Rhea Hollis taught first grade, then third grade at Oak Manor School, and later worked as a counselor at Eagle Peak Middle School. She was a dean/counselor at Ukiah High School before accepting her present position at Mendocino College in January 2010.
Hollis says she enjoys working with adult students because "they really want to be here; they are excited to be learning."
While studying for her BA in Spanish at U.C. Davis, Hollis lived in Costa Rica for 6 months, an experience which helped her become bilingual. At Humboldt State University, she earned a multiple subject credential, which allows her to teach at the elementary school level, and she later earned a master's degree in counseling from Sonoma State University.

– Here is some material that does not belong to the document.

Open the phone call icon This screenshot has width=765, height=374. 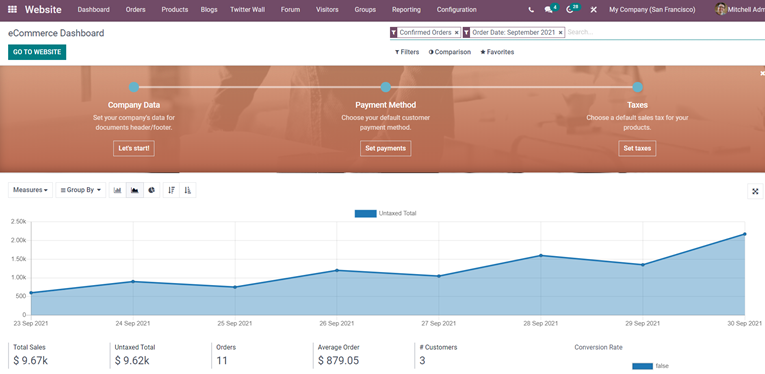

Hollis says that when she got her teaching credential, she did not necessarily anticipate working with students who have disabilities. However, as an elementary school teacher, she found that many of her students had needs that went way beyond learning reading, writing, and math. Some were barely surviving personal challenges. She decided to study school counseling, "to help students get what they need, so they can learn."
Although she has only been at Mendocino College one year, she has witnessed a disturbing statewide trend: her budget was cut 60% and she lost three staff members during that time. "While the budget crisis has affected everyone," she says, "those with disabilities have lost even more than others." Hollis is concerned about troubled students, especially those with mental health issues, having to wait longer for counseling appointments when they are upset. "Our funds were reduced at the state level," she notes, "not by Mendocino College."

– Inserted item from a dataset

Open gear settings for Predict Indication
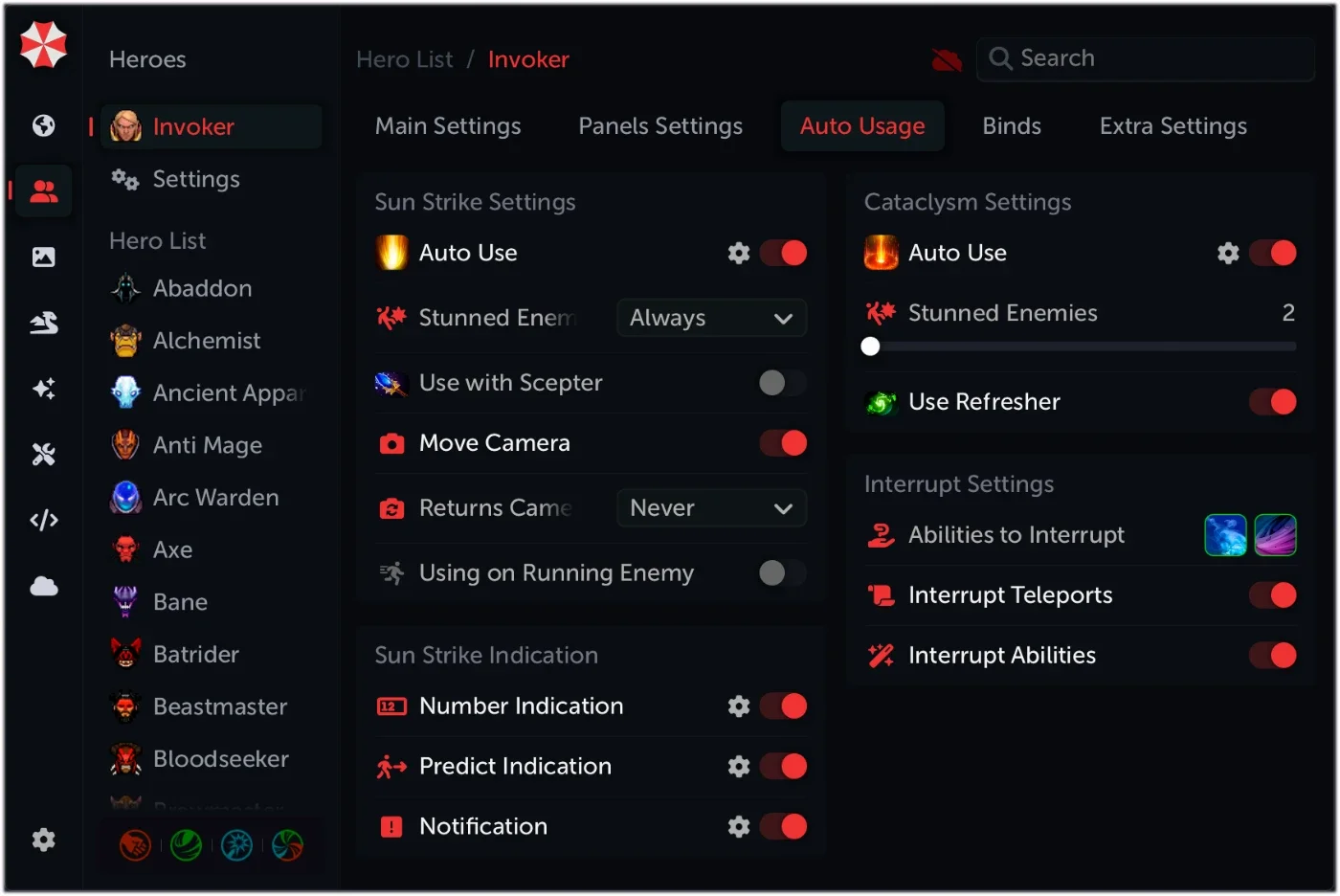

Hollis is passionate about assisting students to become advocates for themselves. She says the best part of her job is the intake meeting with new students, when she informs them about the accommodations available to assist them with their disabilities. "Their shoulders go down, and they give a sigh of relief," she says. "At that point, I get the sense that I am really helping; that they are on their way to getting the support they need to be successful college students."
Besides teaching and counseling, Hollis has worked in other fields. She smiles as she remembers her first job, as a housekeeper at the Benbow Inn near Garberville. "I was a high school freshman," she explains, "and I worked with a neighbor who was two years older. "We cleaned rooms and put chocolates on pillows. "I wore a pink dress with a white apron - a really horrible uniform," she laughs.
When she graduated from U.C. Davis, Hollis was hired as a corporate insurance underwriter. "Levi Strauss was one of my accounts," she says, "with a ten million dollar umbrella insurance policy." She only stayed in that position for one year, "long enough to learn I hated it," she says. "The best thing I did at that time was volunteer at the Boys and Girls club, teaching reading on Tuesday nights, and I finally realized this was what I wanted to do with my life." She got her teaching credential and has been in public education ever since.
Hollis is married to Ukiah native, Jonah Walsh, and the couple have a young daughter. Besides spending time with her family, Hollis enjoys backpacking and hot yoga.